Dataset items
== Segment start ==

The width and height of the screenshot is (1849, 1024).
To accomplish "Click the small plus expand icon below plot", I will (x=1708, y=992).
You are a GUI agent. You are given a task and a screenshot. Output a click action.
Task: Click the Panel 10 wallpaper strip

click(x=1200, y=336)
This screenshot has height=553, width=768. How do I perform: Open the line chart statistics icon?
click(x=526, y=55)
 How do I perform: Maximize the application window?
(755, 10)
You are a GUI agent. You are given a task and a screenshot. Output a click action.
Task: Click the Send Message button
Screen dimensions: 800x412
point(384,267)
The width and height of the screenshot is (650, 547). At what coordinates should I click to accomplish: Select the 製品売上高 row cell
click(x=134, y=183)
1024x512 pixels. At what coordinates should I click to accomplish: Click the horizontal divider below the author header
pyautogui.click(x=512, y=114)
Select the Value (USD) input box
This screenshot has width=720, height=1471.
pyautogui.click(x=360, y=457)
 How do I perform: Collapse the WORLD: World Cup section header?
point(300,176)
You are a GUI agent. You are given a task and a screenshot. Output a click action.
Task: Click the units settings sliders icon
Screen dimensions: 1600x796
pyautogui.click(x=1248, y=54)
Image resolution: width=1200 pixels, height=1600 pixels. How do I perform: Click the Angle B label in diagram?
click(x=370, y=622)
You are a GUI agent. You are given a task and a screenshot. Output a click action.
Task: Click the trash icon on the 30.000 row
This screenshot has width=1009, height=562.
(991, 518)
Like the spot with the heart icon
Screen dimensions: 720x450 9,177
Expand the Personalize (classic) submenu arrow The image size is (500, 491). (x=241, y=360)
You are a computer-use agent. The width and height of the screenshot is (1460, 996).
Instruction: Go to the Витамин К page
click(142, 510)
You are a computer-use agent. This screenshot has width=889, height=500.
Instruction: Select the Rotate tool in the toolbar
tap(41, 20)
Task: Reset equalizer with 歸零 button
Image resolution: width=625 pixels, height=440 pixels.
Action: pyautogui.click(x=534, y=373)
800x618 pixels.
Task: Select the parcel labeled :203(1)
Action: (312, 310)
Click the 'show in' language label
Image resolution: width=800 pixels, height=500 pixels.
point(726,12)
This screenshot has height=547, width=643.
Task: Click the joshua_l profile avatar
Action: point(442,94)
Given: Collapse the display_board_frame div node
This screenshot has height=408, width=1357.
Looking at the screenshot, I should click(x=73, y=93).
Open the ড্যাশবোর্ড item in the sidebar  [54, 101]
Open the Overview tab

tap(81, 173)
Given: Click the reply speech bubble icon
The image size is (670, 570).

== Segment end ==

**Assignment:** Search the entries for the word "size", then gather every line that has it.

**Output below:**
Expand the Personalize (classic) submenu arrow The image size is (500, 491). (x=241, y=360)
The image size is (670, 570).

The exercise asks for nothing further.